Once I paid for the room and turned the key I knew Mirrors on the Ceiling would work just fine. This is your average cheap motel that appears in most small towns. This is the type of motel you rent for being with the wrong person at the wrong time. It is a great place to throw a party if you care about your expensive living room furnishings. One look at this motel and I was sure the entire Metro-Narcotics Squad had the address memorized. My father had always used the adjective sleazily to describe such lodgings. I think I have a better understanding of that vocabulary word after my recent stay. The motel is the temporary home of those who break up and need a place to stay until their next payday where they can find a better place! Like maybe a double wide in a noisy trailer park just barely on the wrong side of the tracks.
Actually on a calculator it is a good deal. For the price of 150 a week, I get cable TV, WiFi, and a somewhat clean room. However, the carpet is more worn than the one you would find at the Marriott. It is that dark tight brown woven carpet that motels and fast food establishments use. They mostly use them so that no customer actually can learn how clean or dirty the carpet is without falling into a penitent position. Me I haven’t bothered to kneel yet as I still enjoy mystery in my life.
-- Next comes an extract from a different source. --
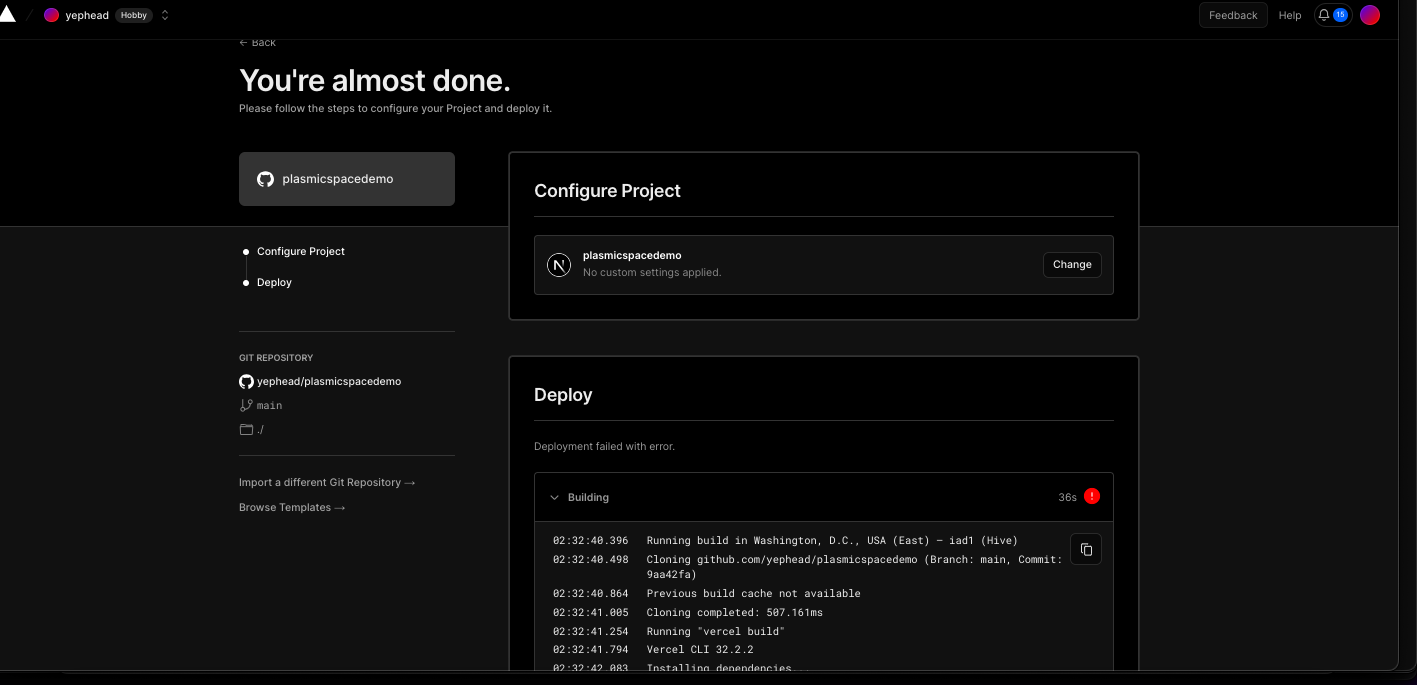Screen dimensions: 1417x685
Task: Click the root directory folder icon
Action: click(246, 429)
The cardboard walls were so much thinner than those sturdy walls at the Best Western. Monday, I was glad my neighbor was also watching the WWE so I didn’t feel obligated to turn the TV volume down. I was actually able to mute my sound and still pay close attention to the MIZ-John Cena argument. Which was not near a good or as loud as the argument between the couple in room 11 which was heard at about 2 a.m.
The Wilson World has many more and much sturdier towel racks. I was afraid to hang a wet towel on the one single one wire structure in the five foot square bathroom for fear that management might charge me to fix the entire wall. It already appeared that some other recent tenant might have been charged. I haven’t seen anything that shaky since the swing set in my backyard at age seven.
I was going to ask the owner if they had a gift shop or gym like the Peabody. I wanted to inquire about a Jacuzzi; however, my mom taught me not to make fun of nice people. Thus I kept my questions to myself.
Where I have stayed in the past, I was used to a free continental breakfast or at least a coffee maker in the room. Some place I stayed even supplied donuts with each stay. This motel had a much simpler approach. Why bother about a free breakfast when a convenience store is located just 87 meters down the street. There you are free to buy all the sausage, egg, and cheese biscuits you want to eat for breakfast.
They did have one feature that I don’t remember as being standard at the Hilton. Plenty of great mirrors abound in this room. Mirrors all the way around the bed! The headboard and the footboard were made up of huge mirrors. One mirrored closet area ran the whole length of the bed while on the other side the king size mirrors were attached to the dresser. The biggest mirror was on the ceiling. This mirror was bigger in perimeter and area than the double bed below it. My phone rang the first night and I could see the display light in five directions. Unfortunately, none of these bright views helped me quickly locate my phone in the strange room. This mirror thing is a great idea! I used the mirrors every single night and morning. I now wonder why all motel rooms and all bedrooms don’t employ this feature. We all need many mirrors around our beds. It gives you a great positive feeling, and they are extremely useful when you need to straighten your tie! Yes, I used those mirrors often to straighten my tie, and I was glad they had been mounted on all the walls and especially the ceiling for that intended purpose!